----- Exercise data -----
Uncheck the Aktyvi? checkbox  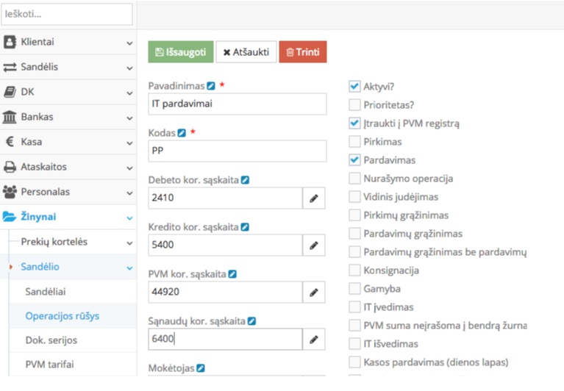tap(354, 86)
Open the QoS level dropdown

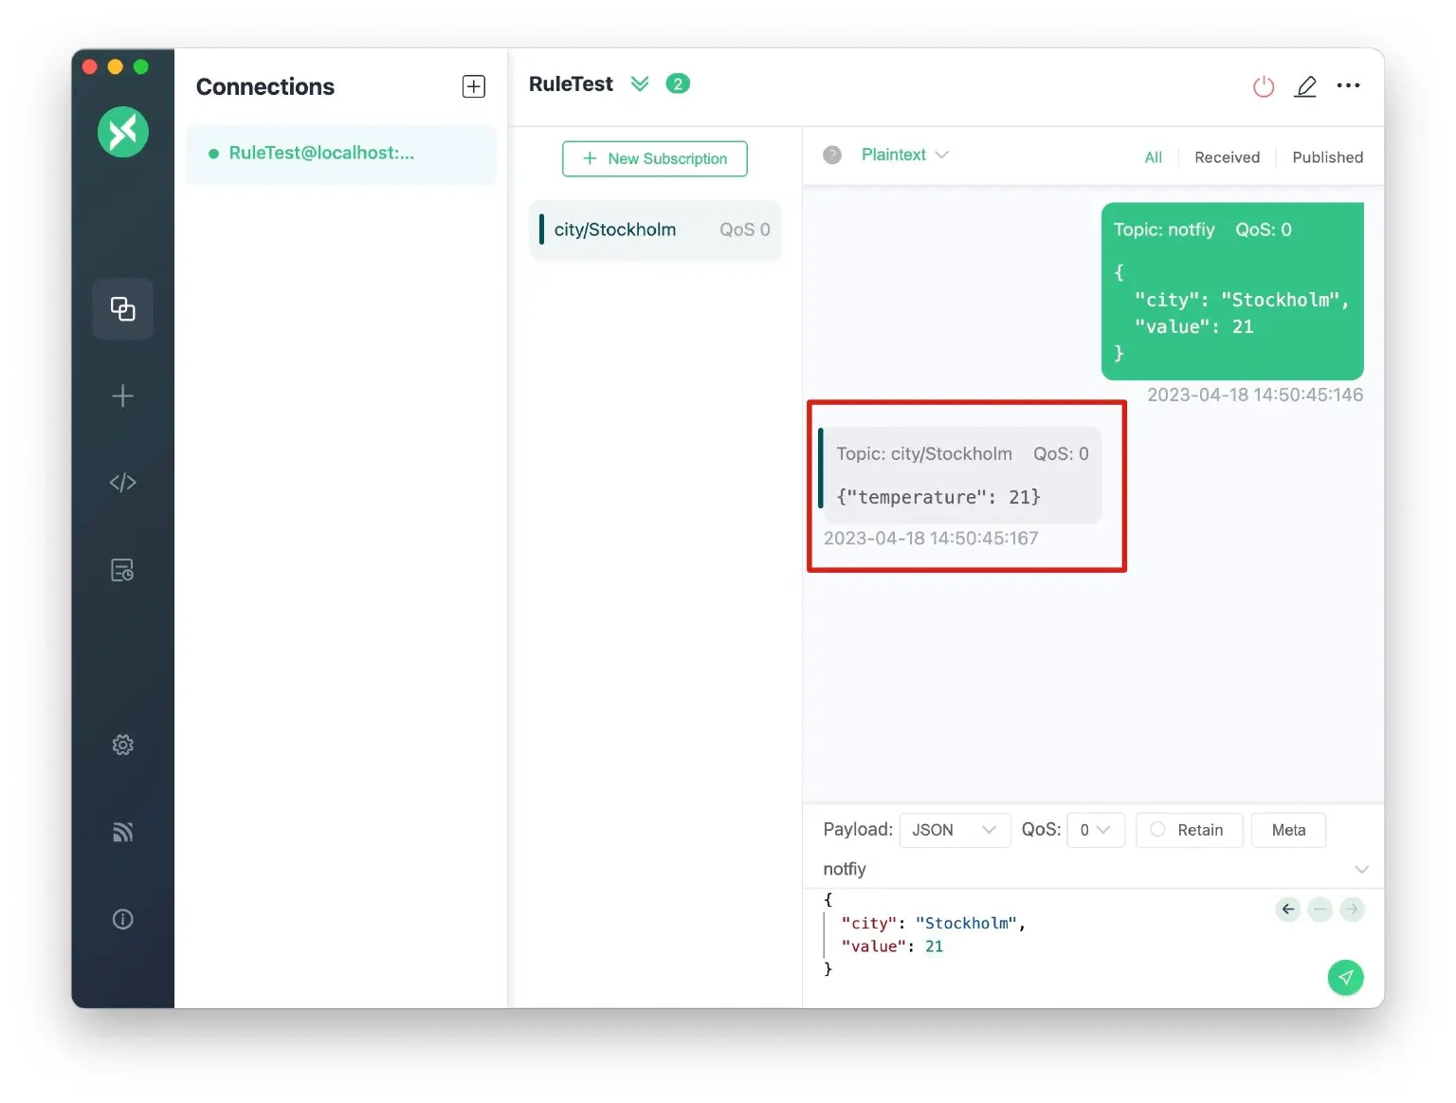(x=1095, y=830)
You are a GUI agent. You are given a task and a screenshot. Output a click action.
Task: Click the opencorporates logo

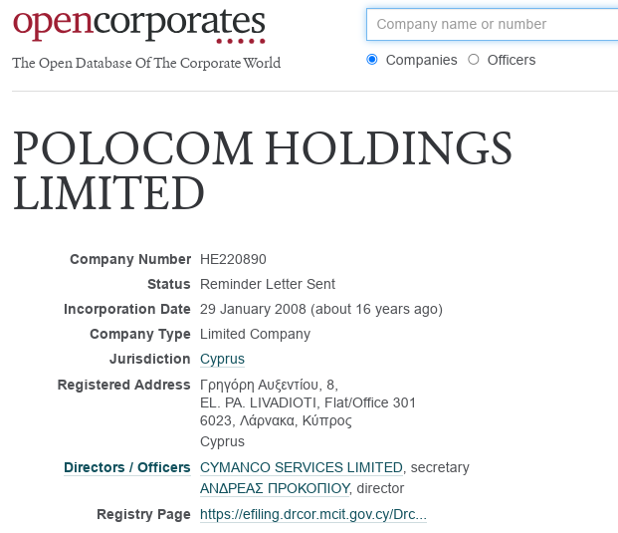(139, 24)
-----
> Instructions to follow: Put the lines of the records into a Markdown table with the columns "No." and "Line", covering the line with "Open the QoS level dropdown" through the end of the records and skipping blank lines. Leave the pictures out.

> Response below:
| No. | Line |
|---|---|
| 1 | Open the QoS level dropdown |
| 2 | (x=1095, y=830) |
| 3 | You are a GUI agent. You are given a task and a screenshot. Output a click action. |
| 4 | Task: Click the opencorporates logo |
| 5 | (139, 24) |